85% of data professionals said that their company was also working on machine learning and AI. This percentage is forecast to grow, with 83% of businesses planning to invest even more in the emerging technologies next year.
Investment in data is set to soar, too. A new report from consulting firm SNS Telecom & IT found that insurers may invest a massive $2.4 billion in big data.

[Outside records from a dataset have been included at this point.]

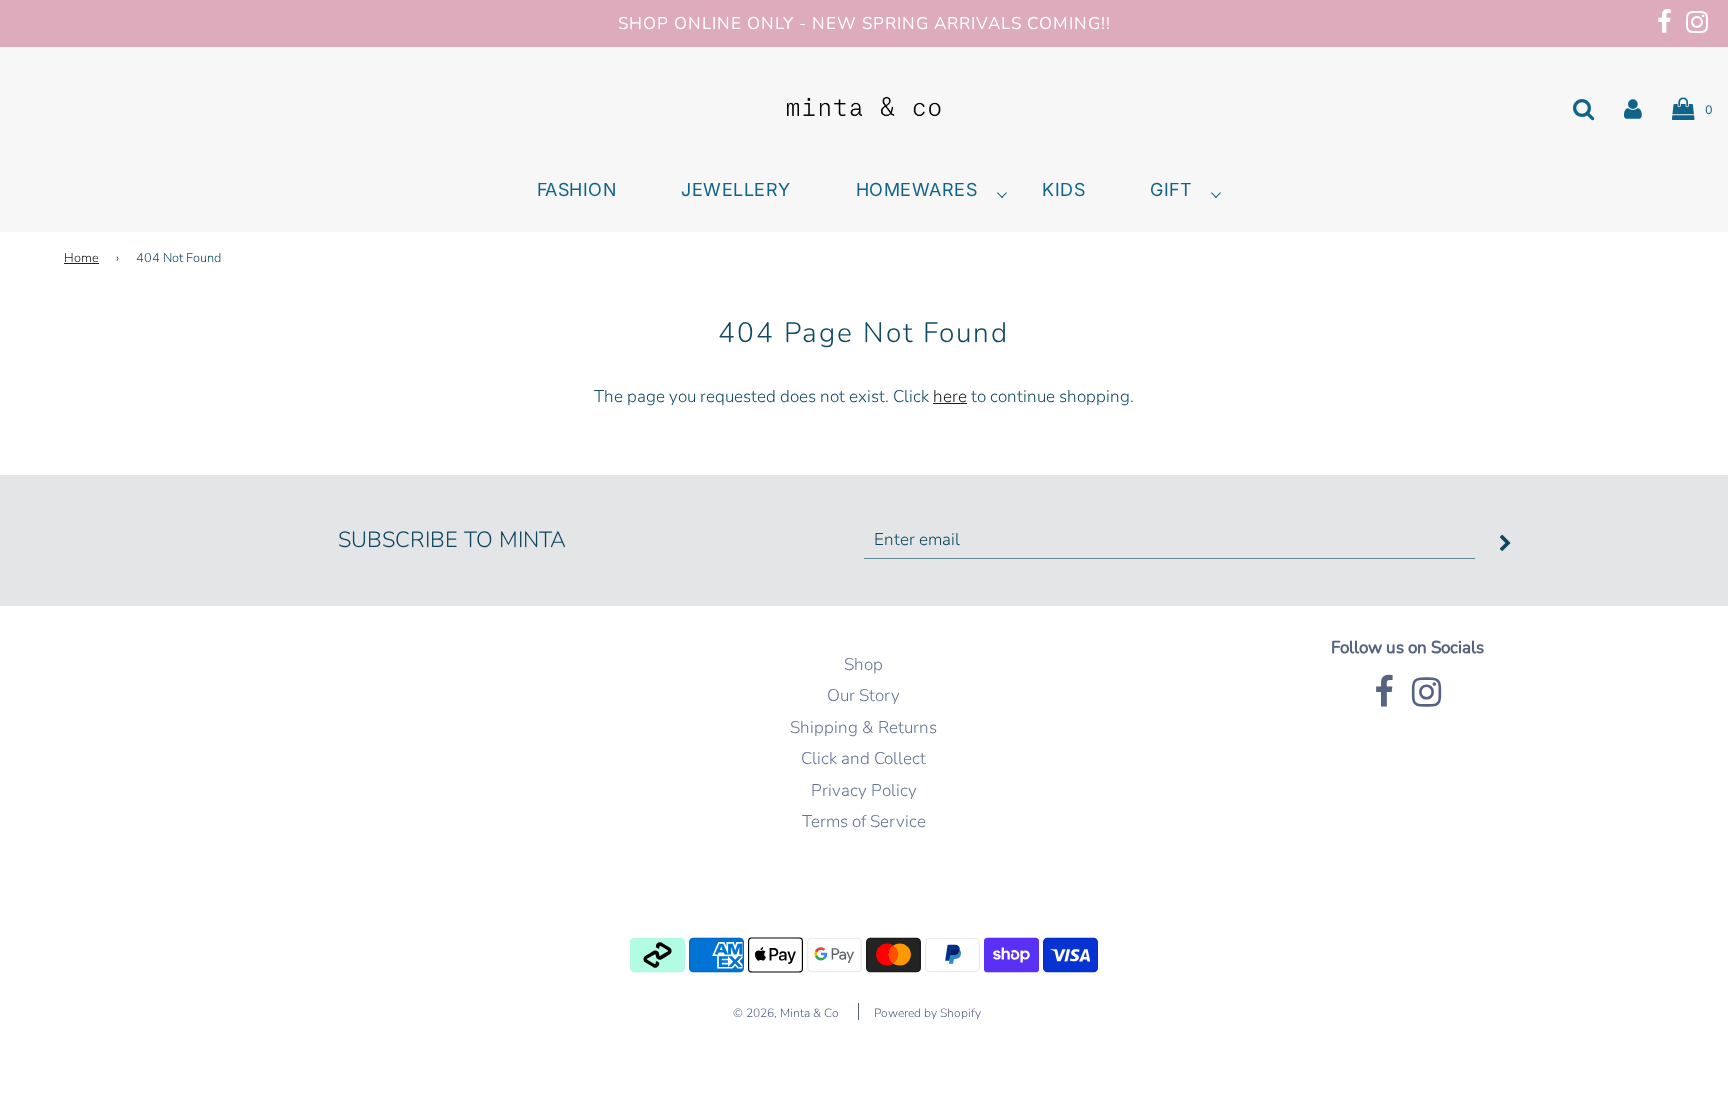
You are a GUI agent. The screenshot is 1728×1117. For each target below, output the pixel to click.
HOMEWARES (917, 190)
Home (81, 258)
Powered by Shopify (927, 1013)
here (950, 396)
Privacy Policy (864, 790)
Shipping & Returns (863, 727)
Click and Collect (863, 758)
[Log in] (1633, 108)
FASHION (577, 190)
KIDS (1063, 190)
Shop (863, 664)
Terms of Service (864, 821)
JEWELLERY (736, 190)
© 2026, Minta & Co (786, 1013)
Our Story (863, 695)
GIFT (1170, 190)
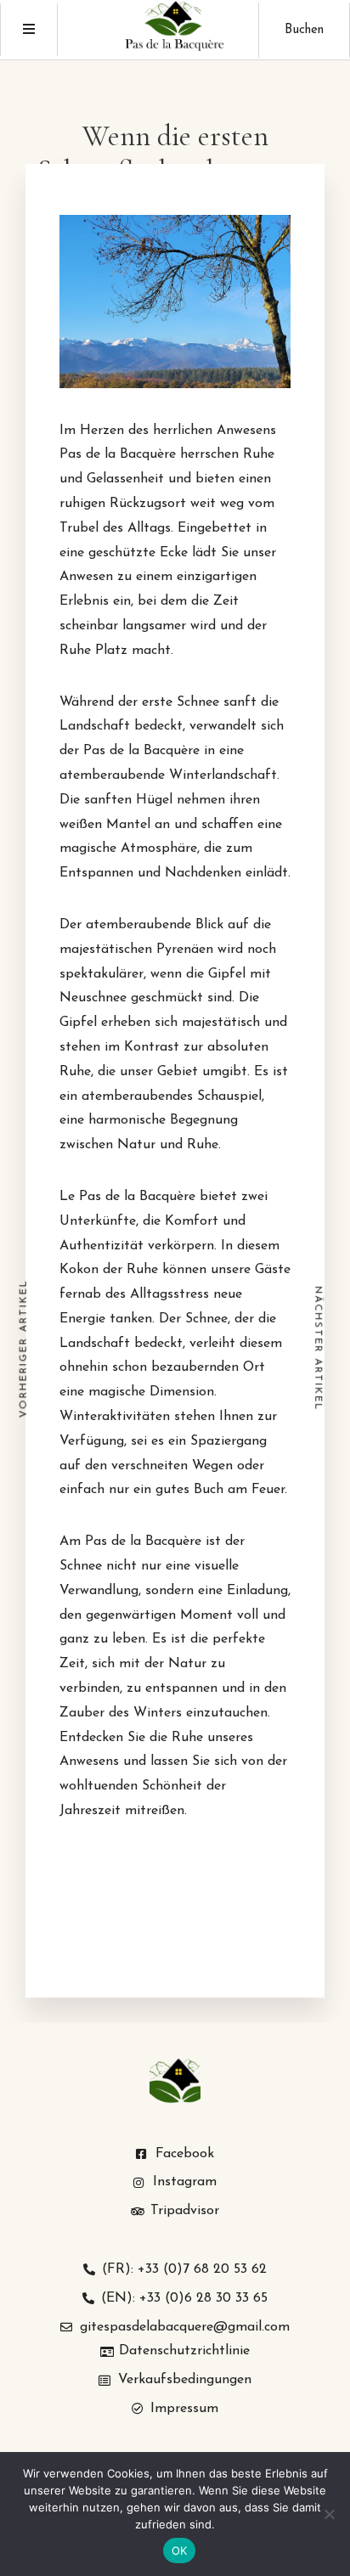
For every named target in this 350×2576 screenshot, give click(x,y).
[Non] (328, 2514)
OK (180, 2550)
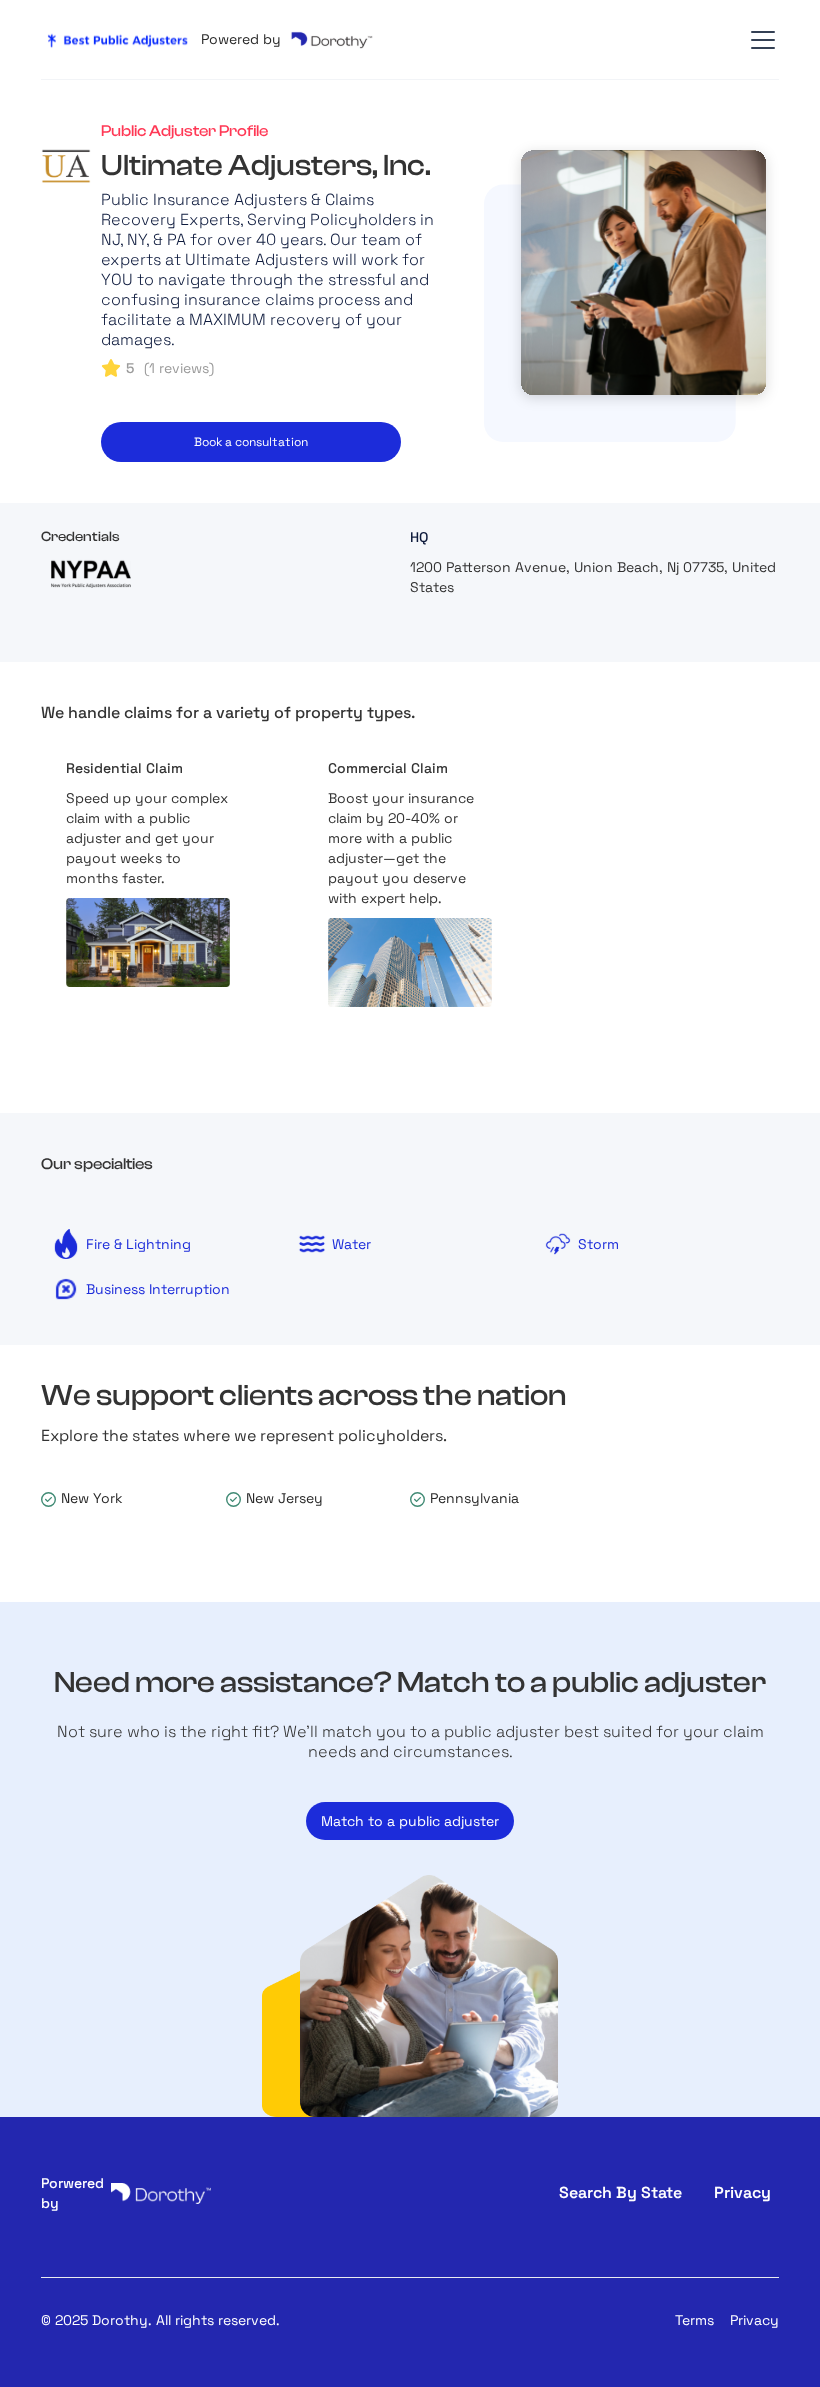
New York (92, 1498)
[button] (759, 40)
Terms (694, 2320)
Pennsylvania (474, 1498)
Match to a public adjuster (410, 1821)
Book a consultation (251, 442)
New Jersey (284, 1498)
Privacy (754, 2320)
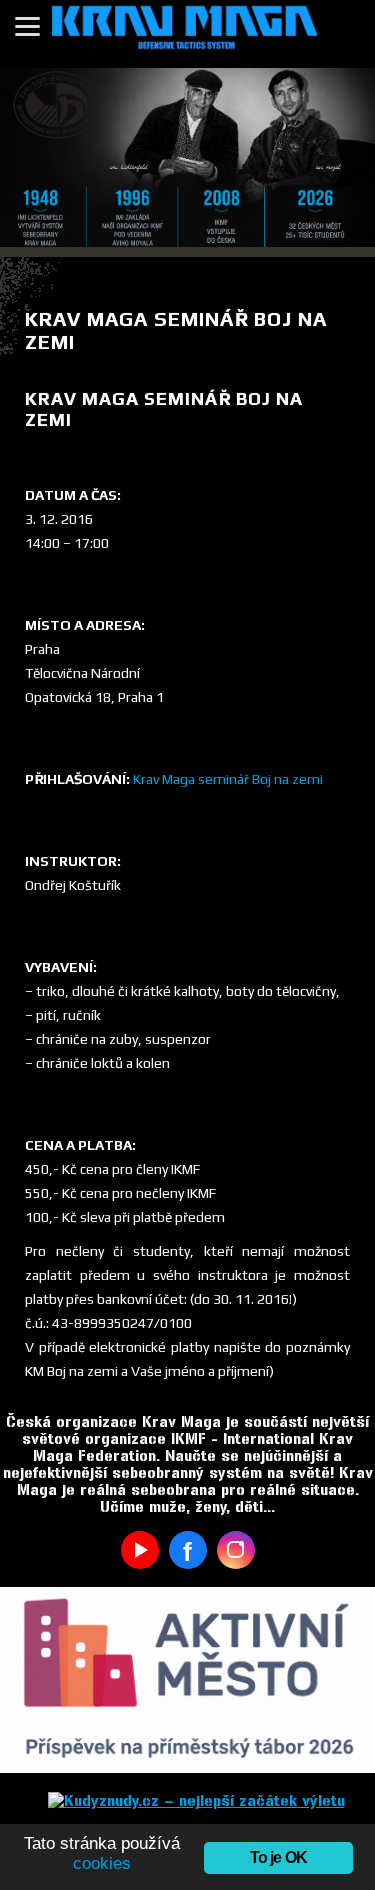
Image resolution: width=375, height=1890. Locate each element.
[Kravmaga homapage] (187, 34)
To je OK (279, 1857)
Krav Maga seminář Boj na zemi (228, 779)
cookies (102, 1863)
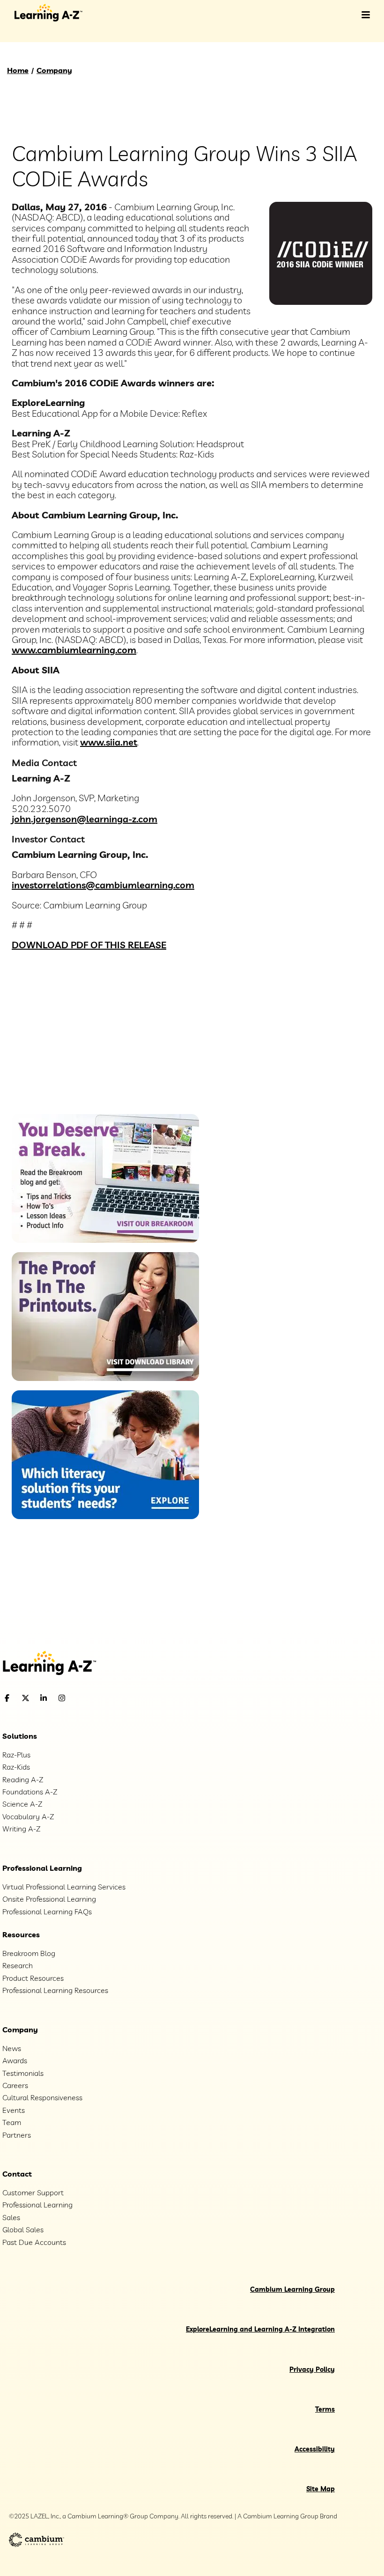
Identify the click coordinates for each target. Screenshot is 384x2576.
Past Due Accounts (34, 2242)
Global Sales (23, 2229)
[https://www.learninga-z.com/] (192, 1664)
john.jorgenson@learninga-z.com (84, 819)
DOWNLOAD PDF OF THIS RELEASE (89, 945)
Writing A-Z (21, 1828)
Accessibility (315, 2449)
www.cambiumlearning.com (74, 650)
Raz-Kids (16, 1766)
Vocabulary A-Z (28, 1816)
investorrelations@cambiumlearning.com (103, 885)
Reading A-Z (22, 1779)
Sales (11, 2217)
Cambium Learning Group (292, 2289)
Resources (21, 1934)
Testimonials (23, 2073)
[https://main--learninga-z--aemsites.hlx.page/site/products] (192, 982)
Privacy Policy (312, 2369)
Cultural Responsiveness (42, 2097)
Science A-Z (22, 1803)
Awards (14, 2060)
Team (11, 2122)
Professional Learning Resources (55, 1990)
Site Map (320, 2489)
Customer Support (33, 2192)
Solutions (19, 1736)
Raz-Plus (16, 1754)
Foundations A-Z (29, 1791)
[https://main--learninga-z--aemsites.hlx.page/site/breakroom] (192, 957)
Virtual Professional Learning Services (64, 1886)
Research (17, 1965)
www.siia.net (108, 742)
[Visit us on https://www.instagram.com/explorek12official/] (85, 1698)
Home (18, 70)
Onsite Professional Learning (49, 1899)
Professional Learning (42, 1868)
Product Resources (33, 1978)
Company (54, 70)
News (11, 2048)
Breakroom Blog (28, 1953)
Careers (15, 2085)
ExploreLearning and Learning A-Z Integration (260, 2329)
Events (13, 2110)
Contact (17, 2173)
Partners (16, 2135)
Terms (325, 2409)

Despite this, Pulse Q&A found that 85% of companies are ingesting data from third parties. The survey found that a massive 54% of businesses are ingesting data from more than 10 partners.
Many data teams are unable to capitalise on this mass amount of data. Troubleshooting costs the average company 180 hours a week and takes up approximately 18% of a data engineer's time.
As a result, overworked data teams are begging for automation. 56% of respondents said that data clean-up would benefit from automation in the next two years, and 47% felt it could streamline analytics and integration.
Data format consistency was the biggest issue for data professionals. 39% of respondents cited data consistency as a key challenge, which could be attributed to the 60% of companies that ingest data in three or more formats.
“It's clear that backend data teams are strapped for resources, which is why 73% have plans to invest in DataOps,” Saket Saurabh, Nexla Co-founder and CEO, commented. He added “to really drive value from machine learning, AI, and advanced analytics, data teams need to stop troubleshooting and start automating.”